In 1992 he was a finalist in the Amstel Playwright of the Year Award. He is the recipient of the BBC African Radio Theatre Award (1987), the Macmillan Southern African Playwriting Award (1991) and in 2000 he won a merit award in the Noupoort Reward for Playwriting.

In 1998 he was awarded the Helen Martins Fellowship which enabled him to spend a month in the Karoo village of Nieu Bethesda working on an anthology of poetry. This collection, entitled, Time like Stone was published by the University of Natal Press in June 2000. The collection was awarded the Ingrid Jonker Prize for 2001, the premier South African award for a debut anthology.

In 2001 he was one of five South African poets featured in a collection by Botsotso Publishers, entitled simply, 5 Poetry.

Several of his short stories have also been broadcast by the BBC and the SABC. In 2002 a short story of his was featured in the collection From Jo-burg to Jozi, published by Penguin Books. His poetry is also featured in the new anthology, It all begins: poems from postliberation South Africa, published by Gecko Poetry.

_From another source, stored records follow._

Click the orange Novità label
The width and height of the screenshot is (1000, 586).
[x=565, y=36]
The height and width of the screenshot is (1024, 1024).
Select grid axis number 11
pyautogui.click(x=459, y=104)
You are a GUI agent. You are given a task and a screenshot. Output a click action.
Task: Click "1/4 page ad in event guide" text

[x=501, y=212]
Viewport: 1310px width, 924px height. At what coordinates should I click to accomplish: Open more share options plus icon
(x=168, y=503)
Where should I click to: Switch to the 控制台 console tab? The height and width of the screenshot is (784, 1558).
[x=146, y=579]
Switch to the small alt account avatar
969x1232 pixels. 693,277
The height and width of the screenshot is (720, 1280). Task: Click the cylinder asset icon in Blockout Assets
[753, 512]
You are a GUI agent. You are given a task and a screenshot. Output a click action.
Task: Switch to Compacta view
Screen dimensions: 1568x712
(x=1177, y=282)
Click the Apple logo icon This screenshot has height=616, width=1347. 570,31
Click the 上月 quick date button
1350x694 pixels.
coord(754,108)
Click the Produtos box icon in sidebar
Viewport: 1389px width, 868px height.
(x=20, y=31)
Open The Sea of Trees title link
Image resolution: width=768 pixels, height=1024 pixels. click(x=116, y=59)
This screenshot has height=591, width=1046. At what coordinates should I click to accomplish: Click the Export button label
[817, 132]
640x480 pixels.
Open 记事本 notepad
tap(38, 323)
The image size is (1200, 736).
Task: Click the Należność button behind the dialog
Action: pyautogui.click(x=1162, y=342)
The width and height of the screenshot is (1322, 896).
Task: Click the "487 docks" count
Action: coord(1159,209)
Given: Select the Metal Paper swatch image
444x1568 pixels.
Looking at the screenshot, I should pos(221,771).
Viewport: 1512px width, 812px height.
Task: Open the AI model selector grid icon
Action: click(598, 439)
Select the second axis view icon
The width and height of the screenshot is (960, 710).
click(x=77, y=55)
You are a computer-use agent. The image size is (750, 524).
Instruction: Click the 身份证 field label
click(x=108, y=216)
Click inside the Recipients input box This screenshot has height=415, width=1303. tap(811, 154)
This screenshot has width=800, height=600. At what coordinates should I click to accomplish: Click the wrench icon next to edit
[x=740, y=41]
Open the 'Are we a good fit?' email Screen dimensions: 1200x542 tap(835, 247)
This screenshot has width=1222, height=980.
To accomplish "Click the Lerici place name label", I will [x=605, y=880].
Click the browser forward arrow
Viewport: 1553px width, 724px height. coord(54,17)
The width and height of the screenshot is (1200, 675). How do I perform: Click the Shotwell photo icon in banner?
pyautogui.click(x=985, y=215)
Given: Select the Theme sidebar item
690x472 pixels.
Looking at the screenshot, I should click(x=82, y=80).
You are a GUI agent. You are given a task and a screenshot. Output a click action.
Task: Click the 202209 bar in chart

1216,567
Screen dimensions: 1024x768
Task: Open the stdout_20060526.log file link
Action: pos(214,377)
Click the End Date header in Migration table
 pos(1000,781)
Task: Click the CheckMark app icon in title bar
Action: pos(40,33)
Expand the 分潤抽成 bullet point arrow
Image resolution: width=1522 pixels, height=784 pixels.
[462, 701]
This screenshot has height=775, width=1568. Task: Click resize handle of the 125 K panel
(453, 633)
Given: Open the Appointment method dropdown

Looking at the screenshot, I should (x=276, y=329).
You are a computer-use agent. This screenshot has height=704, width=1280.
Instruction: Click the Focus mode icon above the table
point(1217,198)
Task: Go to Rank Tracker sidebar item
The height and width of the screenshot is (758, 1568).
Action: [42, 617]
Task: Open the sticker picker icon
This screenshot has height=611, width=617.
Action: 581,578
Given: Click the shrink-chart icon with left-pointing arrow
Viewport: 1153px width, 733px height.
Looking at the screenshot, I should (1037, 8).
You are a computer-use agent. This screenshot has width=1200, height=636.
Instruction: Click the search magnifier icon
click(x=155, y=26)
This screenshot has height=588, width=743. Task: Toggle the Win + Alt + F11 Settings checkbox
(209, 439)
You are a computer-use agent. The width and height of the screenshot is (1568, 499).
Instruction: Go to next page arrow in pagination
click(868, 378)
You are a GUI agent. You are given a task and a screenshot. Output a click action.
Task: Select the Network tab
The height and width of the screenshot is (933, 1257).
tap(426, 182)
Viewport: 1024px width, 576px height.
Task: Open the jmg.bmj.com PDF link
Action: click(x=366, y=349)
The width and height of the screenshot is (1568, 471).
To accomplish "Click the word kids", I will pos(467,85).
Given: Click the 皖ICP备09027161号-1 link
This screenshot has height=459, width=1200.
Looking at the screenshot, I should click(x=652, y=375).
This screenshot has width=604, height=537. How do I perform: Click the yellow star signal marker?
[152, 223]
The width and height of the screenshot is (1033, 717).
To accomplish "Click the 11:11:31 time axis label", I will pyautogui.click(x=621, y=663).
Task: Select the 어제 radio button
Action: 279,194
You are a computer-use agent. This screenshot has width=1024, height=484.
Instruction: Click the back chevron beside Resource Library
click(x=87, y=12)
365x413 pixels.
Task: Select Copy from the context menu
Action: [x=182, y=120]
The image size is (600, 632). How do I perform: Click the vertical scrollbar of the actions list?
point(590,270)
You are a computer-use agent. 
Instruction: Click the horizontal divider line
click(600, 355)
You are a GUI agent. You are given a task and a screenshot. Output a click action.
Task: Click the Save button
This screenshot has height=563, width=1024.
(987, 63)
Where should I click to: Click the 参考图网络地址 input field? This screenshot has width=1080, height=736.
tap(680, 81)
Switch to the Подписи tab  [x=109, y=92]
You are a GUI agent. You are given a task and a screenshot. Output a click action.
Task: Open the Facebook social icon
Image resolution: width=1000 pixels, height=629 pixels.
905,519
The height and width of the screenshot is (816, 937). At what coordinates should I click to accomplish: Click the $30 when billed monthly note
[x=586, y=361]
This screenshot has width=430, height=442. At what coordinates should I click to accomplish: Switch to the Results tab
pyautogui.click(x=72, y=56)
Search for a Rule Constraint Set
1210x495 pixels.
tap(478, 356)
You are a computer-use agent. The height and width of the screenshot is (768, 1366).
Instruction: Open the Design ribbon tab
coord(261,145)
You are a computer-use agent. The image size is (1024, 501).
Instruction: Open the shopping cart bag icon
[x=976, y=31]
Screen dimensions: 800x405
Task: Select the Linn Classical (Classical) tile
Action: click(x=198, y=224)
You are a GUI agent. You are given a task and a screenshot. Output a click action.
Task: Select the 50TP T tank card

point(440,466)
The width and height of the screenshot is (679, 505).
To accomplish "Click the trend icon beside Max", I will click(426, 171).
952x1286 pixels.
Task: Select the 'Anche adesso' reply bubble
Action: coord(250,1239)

In 2003 he was awarded 2nd prize in the BBC African Performance radio drama competition. His winning play was produced for the BBC World Service in April 2003. In the same year it was also read at the Moscow Theatre Festival of New Writing.

In 2003 and 2004 he participated in a radio drama residency organized by the BBC, the British Council and the Performing Arts Network of South Africa.

His second collection of poetry, Feet of the Sky was published by Brevitas Press in 2003.

Moolman’s work has also appeared on the following on-line poetry sites: Donga; LitNet; Southern Rain Poetry; Mindfire Renewed and Wordgathering. In 2004, he was selected to be one of the invited poets at the PoetryAfrica Festival in Durban, where his work was very warmly received.

In the same year his play, Full Circle, was awarded the Jury Prize for Best Script in the third Performing Arts Network of South Africa (PANSA) Festival of Reading of New Writing. The play premiered at the National Arts Festival in Grahamstown in 2005, directed by Charmaine Weir-Smith, and was critically acclaimed. It was subsequently produced at the Hilton College Theatre in Pietermaritzburg and at the Market Theatre in Johannesburg. The play was also later produced as part of the Southern African theatre season at the Oval House Theatre in London.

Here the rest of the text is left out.